Le cadre juridique du sursis à statuer
Le mécanisme du sursis à statuer, prévu à l’article L. 153-11 du Code de l’urbanisme, permet à l’autorité compétente de différer sa décision sur une demande de permis dès lors qu’un plan local d’urbanisme intercommunal (PLUi) est en cours d’élaboration et que le projet en cause est de nature à compromettre ou à rendre plus onéreuse son exécution.
Ce dispositif constitue une prérogative essentielle permettant aux collectivités de préserver la cohérence de leur stratégie d’aménagement du territoire. Lorsqu’il est omis à tort, ce défaut peut entacher d’illégalité la décision de délivrance du permis.

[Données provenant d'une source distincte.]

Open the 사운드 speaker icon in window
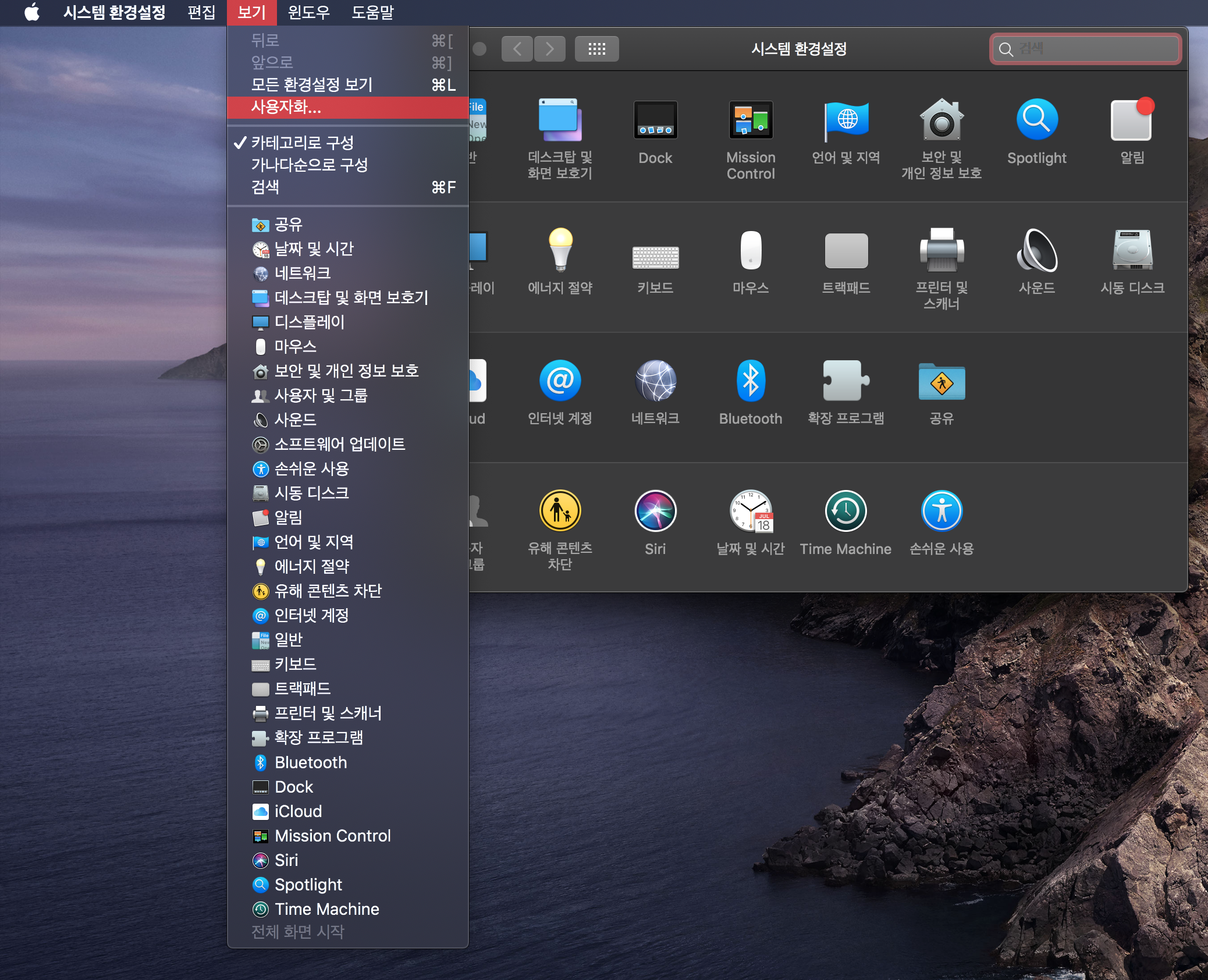This screenshot has width=1208, height=980. [x=1036, y=251]
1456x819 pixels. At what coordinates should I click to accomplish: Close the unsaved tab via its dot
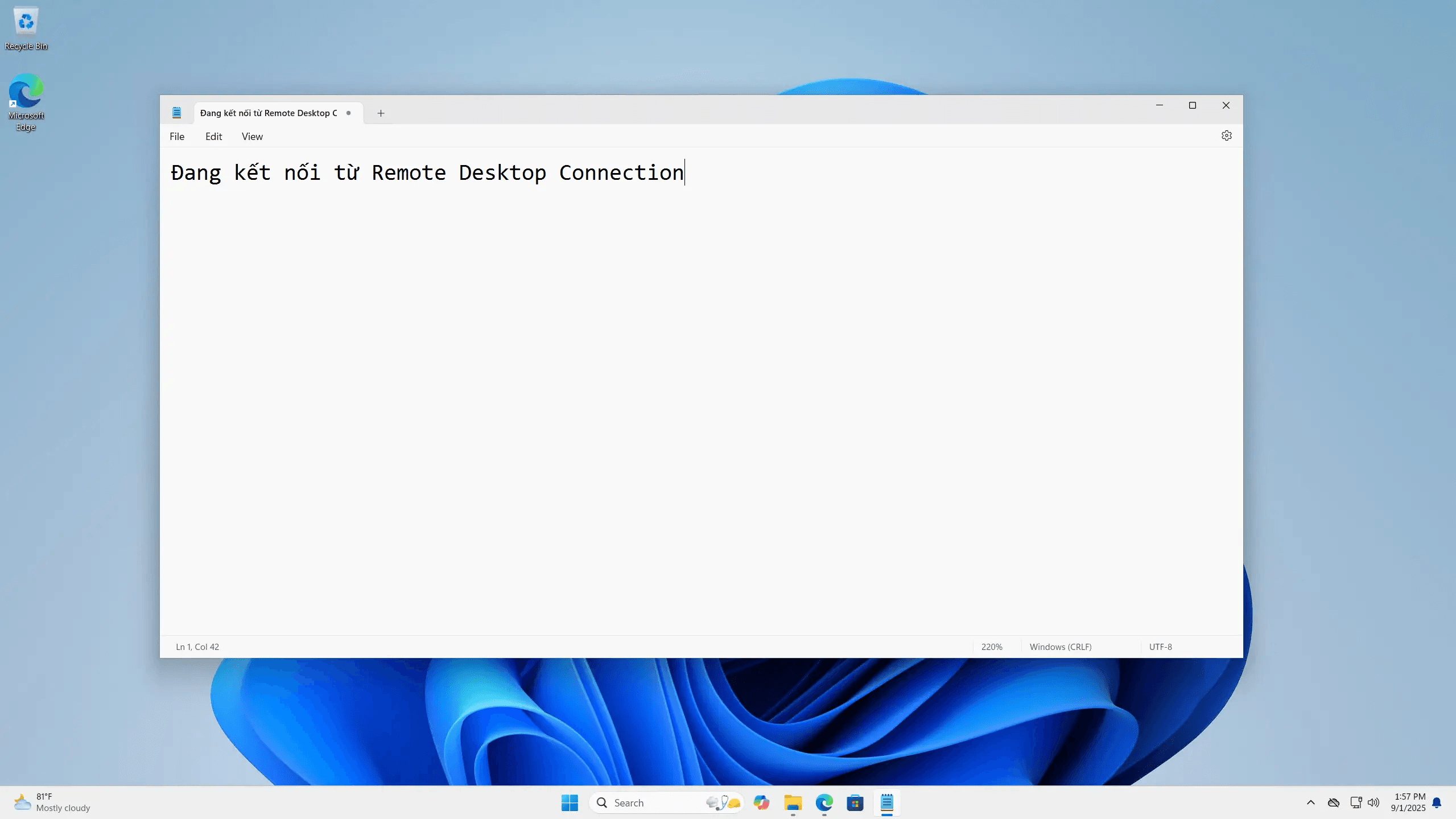(x=348, y=113)
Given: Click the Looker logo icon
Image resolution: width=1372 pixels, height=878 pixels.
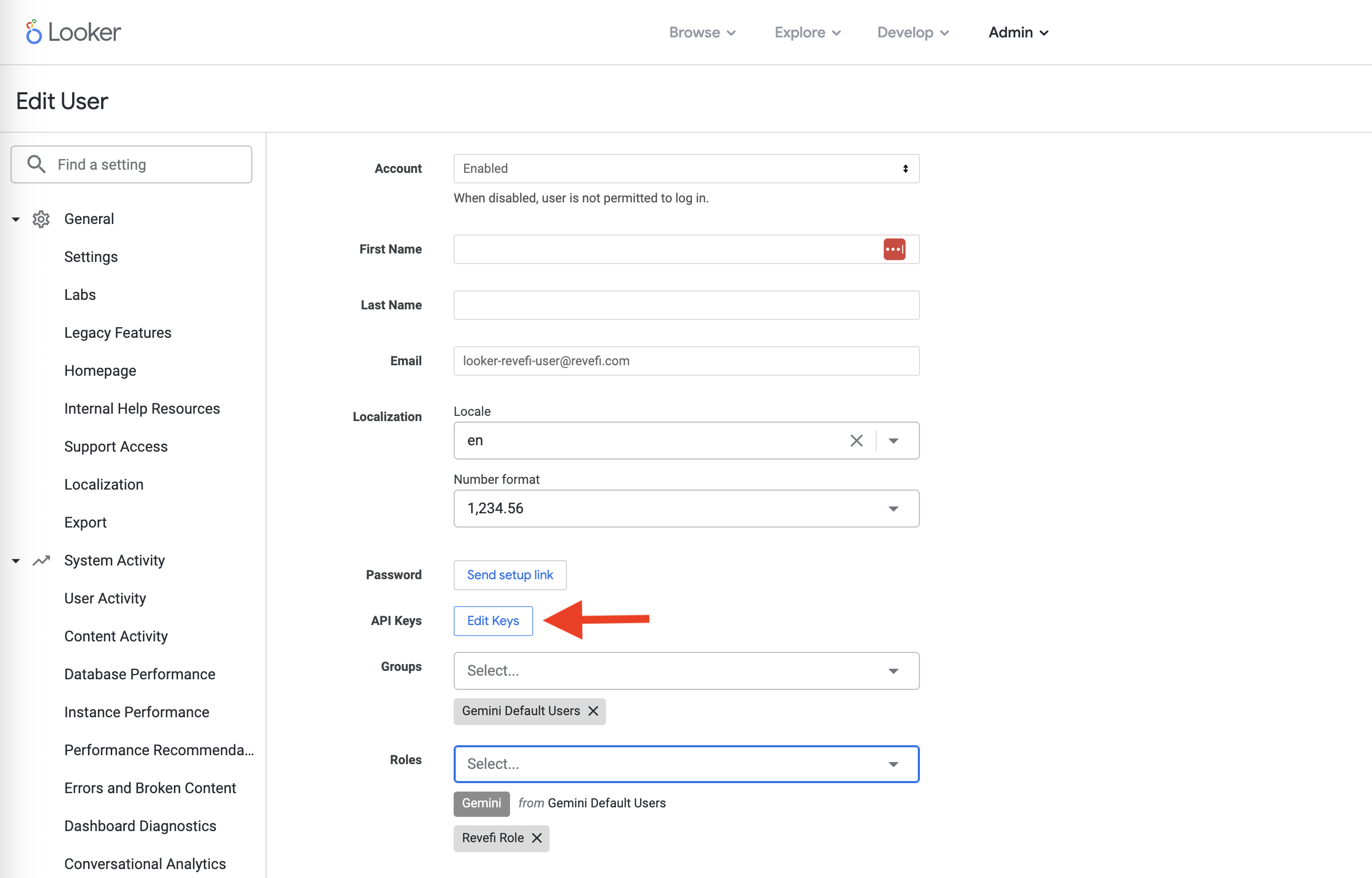Looking at the screenshot, I should click(34, 32).
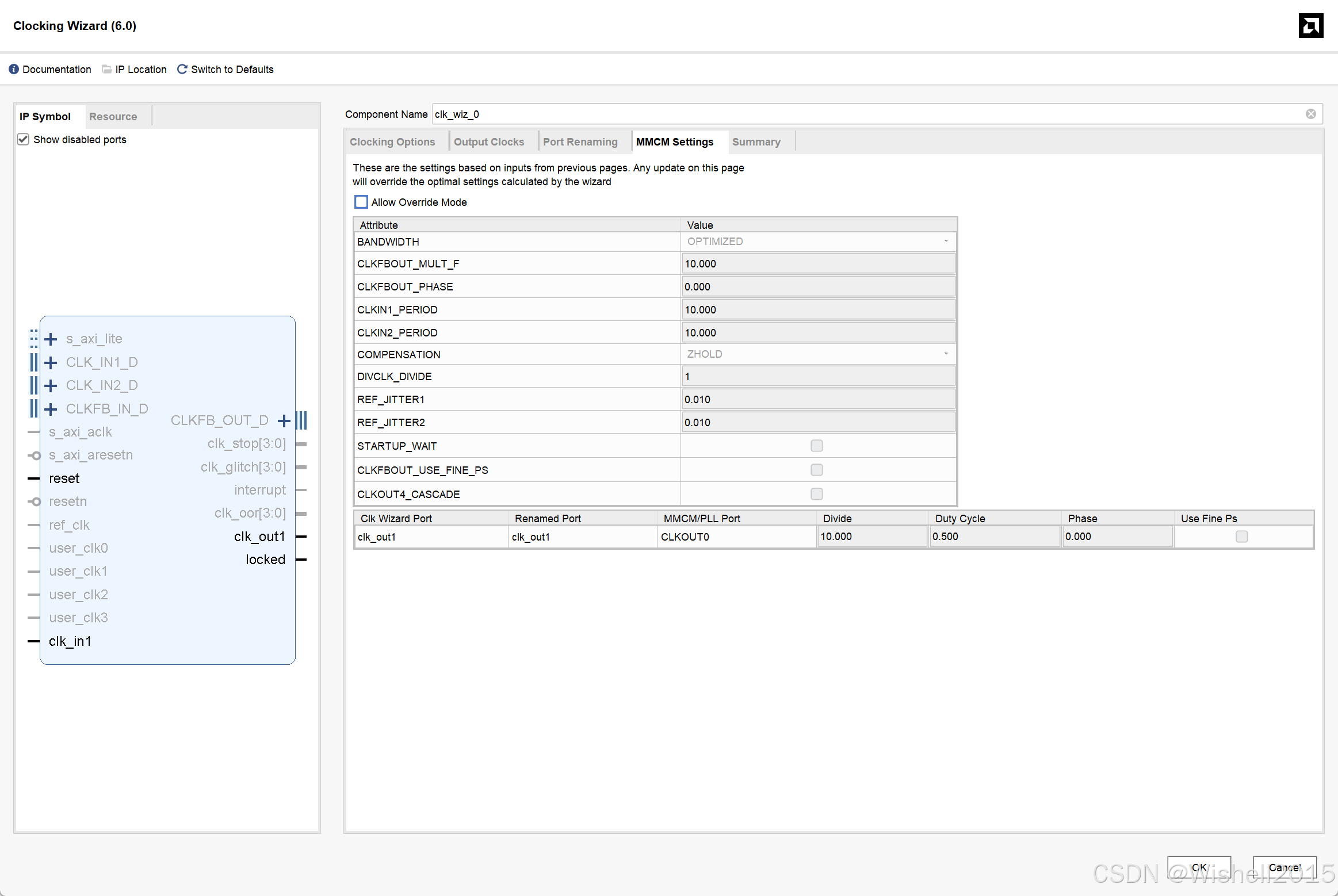Screen dimensions: 1338x896
Task: Open the Resource tab
Action: tap(113, 117)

Un projet d’hôtel en contradiction avec le PLUi en gestation
Dans l’affaire jugée par la CAA de Marseille, il s’agissait d’un permis de construire délivré en 2019 par le maire de Marseille à la société SAS Next pour la construction d’un hôtel-boutique dans le 8e arrondissement.
La Cour a estimé que ce projet était manifestement incompatible avec les futures prescriptions du PLUi du territoire Marseille Provence, en cours d’élaboration à la date de la demande.
En conséquence, l’autorité municipale aurait dû surseoir à statuer sur la demande, conformément à l’article L. 153-11 précité. Son abstention a été jugée constitutive d’une erreur manifeste d’appréciation.
Le vice de procédure peut-il être régularisé ?
Traditionnellement, le défaut de sursis à statuer était perçu comme un vice substantiel, difficilement régularisable. Mais dans son arrêt du 14 mai 2024, la Cour administrative d’appel de Marseille opère un revirement notable.
Se fondant sur l’article L. 600-5-1 du code de l’urbanisme, la Cour admet que ce vice est régularisable, dès lors que :
- Le pétitionnaire peut revoir l’économie générale du projet sans en altérer la nature ;
- Le projet modifié respecte les règles désormais en vigueur du PLUi (en l’espèce, approuvé en décembre 2019), lesquelles autorisent, en zone UB, les constructions à destination d’hôtellerie.
La Cour a donc sursis à statuer sur la légalité du permis de construire contesté, en laissant un délai de douze mois à la SAS Next pour déposer une mesure de régularisation conforme aux nouvelles prescriptions du PLUi.
Une décision à forte portée pratique
Cette solution présente un intérêt juridique majeur pour les praticiens du droit public et les opérateurs immobiliers. En effet, elle permet d’éviter l’annulation pure et simple d’un permis de construire pour un vice qui, bien que sérieux, peut être corrigé a posteriori dans un cadre sécurisé.
Ce mécanisme permet également de sauvegarder une partie des investissements engagés, à condition de respecter les règles d’urbanisme en vigueur à la date où le juge statue. La décision de la CAA de Marseille s’inscrit ainsi dans une tendance contemporaine visant à favoriser une résolution équilibrée des contentieux d’urbanisme, en conciliant sécurité juridique et efficacité administrative.